La medida alcanzó a los dos religiosos que participaron de la ceremonia y a cuatro nuevos obispos consagrados en Suiza. La Santa Sede declaró que los sacerdotes de la Fraternidad están en cisma y advirtió a los fieles sobre las consecuencias de adherir formalmente al grupo.
El Vaticano decretó la excomunión de seis obispos vinculados a la Fraternidad Sacerdotal San Pío X, luego de la consagración de cuatro nuevos prelados sin mandato pontificio. La ceremonia se realizó el 1° de julio en Écône, Suiza, pese a las advertencias previas del papa León XIV y del Dicasterio para la Doctrina de la Fe.
El decreto, publicado este jueves 2 de julio, señala que el obispo Alfonso de Galarreta, quien encabezó la ceremonia, incurrió en una pena de excomunión automática por realizar “un acto de naturaleza cismática” al consagrar obispos “sin mandato pontificio y contra la voluntad del Sumo Pontífice”.
La medida también alcanzó a Bernard Fellay, quien participó como co-consagrante, y a los cuatro nuevos obispos: Pascal Schreiber, Michael Goldade, Michel Poinsinet de Sivry y Marc Hanappier. Según la Santa Sede, todos incurrieron en la excomunión latae sententiae, una sanción que se aplica de manera inmediata conforme al derecho canónico.
La decisión fue firmada por el cardenal Víctor Manuel Fernández, prefecto del Dicasterio para la Doctrina de la Fe. El organismo consideró que las consagraciones consolidaron una ruptura con Roma después de que la Fraternidad resolviera avanzar sin autorización del papa León XIV.
La Santa Sede declaró en cisma a los sacerdotes de la Fraternidad
Además de las sanciones a los seis obispos, la nota explicativa del Vaticano estableció que los ministros sagrados pertenecientes a la Fraternidad San Pío X “están en cisma” y deben ser considerados cismáticos. Por ese motivo, indicó que quedan sujetos a la excomunión prevista por el derecho de la Iglesia.
El documento también incluyó una advertencia para los fieles laicos.

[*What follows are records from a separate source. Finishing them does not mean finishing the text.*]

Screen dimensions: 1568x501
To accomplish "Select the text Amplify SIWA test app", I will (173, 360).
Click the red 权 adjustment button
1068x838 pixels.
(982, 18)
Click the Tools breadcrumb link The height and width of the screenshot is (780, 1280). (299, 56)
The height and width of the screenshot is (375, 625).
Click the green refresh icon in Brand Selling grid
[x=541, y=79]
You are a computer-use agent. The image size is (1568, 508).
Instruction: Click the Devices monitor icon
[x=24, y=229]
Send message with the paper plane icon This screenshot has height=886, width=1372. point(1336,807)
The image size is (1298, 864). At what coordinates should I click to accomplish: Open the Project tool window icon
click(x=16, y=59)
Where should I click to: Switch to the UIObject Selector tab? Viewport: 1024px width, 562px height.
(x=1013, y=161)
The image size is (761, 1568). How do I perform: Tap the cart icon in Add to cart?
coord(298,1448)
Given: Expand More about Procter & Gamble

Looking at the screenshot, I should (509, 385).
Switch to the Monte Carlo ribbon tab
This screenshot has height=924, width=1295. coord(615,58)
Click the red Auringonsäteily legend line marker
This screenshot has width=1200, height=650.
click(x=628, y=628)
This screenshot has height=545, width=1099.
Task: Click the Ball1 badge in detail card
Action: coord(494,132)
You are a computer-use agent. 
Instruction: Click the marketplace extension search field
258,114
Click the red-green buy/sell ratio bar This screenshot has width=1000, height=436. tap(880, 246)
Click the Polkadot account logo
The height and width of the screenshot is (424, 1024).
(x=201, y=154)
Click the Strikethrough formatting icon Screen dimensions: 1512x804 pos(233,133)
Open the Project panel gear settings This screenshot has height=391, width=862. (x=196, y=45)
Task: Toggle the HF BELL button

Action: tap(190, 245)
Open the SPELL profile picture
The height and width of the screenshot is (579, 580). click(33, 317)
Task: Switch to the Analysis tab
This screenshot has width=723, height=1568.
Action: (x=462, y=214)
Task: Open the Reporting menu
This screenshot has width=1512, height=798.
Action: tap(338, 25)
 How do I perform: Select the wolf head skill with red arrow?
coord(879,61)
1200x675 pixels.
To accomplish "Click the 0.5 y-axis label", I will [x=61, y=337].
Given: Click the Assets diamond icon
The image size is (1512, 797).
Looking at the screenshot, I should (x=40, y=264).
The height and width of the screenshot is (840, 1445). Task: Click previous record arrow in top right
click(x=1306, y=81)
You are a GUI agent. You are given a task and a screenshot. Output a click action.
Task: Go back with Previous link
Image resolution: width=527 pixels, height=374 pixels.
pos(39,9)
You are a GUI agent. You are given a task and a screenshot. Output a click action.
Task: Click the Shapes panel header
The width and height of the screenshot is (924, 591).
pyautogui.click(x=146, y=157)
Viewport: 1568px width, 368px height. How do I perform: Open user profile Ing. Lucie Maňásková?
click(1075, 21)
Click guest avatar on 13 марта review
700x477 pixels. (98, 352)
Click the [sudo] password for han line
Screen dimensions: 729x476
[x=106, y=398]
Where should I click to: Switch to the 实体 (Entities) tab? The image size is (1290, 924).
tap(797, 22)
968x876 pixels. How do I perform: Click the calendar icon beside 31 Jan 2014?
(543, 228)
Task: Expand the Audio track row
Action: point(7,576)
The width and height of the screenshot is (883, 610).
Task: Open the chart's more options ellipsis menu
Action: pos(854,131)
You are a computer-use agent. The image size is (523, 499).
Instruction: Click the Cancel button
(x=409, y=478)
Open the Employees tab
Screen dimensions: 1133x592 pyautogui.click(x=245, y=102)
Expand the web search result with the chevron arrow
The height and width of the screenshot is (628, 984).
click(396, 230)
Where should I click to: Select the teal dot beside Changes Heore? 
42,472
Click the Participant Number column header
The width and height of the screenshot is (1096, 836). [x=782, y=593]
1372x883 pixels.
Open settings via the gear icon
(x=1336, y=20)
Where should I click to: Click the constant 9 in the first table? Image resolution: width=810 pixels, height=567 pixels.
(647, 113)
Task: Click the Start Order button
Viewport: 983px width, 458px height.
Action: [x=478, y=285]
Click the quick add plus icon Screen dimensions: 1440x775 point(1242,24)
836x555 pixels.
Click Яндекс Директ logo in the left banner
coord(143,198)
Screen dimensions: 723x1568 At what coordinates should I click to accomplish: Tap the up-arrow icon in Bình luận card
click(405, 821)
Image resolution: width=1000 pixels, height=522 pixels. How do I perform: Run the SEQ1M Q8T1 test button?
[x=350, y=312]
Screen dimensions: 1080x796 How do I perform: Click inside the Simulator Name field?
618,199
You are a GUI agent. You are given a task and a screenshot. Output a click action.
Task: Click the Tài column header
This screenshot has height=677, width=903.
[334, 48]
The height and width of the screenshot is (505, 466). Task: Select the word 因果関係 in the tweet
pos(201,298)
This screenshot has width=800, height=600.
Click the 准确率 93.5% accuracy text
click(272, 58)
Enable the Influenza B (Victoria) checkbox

La Santa Sede precisó que serán considerados cismáticos y excomulgados quienes adhieran formalmente a la Fraternidad, bajo las condiciones previstas en una nota canónica vigente desde 1996.
En ese sentido, el Vaticano pidió a sacerdotes y fieles que no se sumen al cisma de la organización ultratradicionalista. La disposición no plantea que cualquier persona que asista de manera ocasional a una celebración quede automáticamente alcanzada, sino que se refiere a quienes formalicen su adhesión al grupo.
Qué pasa con los sacramentos de San Pío X
La nota difundida por el Dicasterio advirtió que los ministros de la Fraternidad administran los sacramentos de manera ilícita. Además, puntualizó que las confesiones celebradas por sus sacerdotes y los matrimonios en los que intervengan son inválidos.
La Fraternidad San Pío X fue fundada por el arzobispo francés Marcel Lefebvre y mantiene desde hace décadas diferencias con la Santa Sede sobre las reformas impulsadas por el Concilio Vaticano II, entre ellas la liturgia y el vínculo con otras confesiones cristianas. En 1988, Lefebvre ya había sido excomulgado tras ordenar obispos sin autorización papal.
Benedicto XVI había levantado en 2009 las excomuniones impuestas a los cuatro obispos consagrados entonces, en un intento de retomar el diálogo. Sin embargo, la nueva consagración de cuatro prelados sin permiso del papa León XIV llevó al Vaticano a disponer las actuales sanciones y a dar por configurado un nuevo cisma.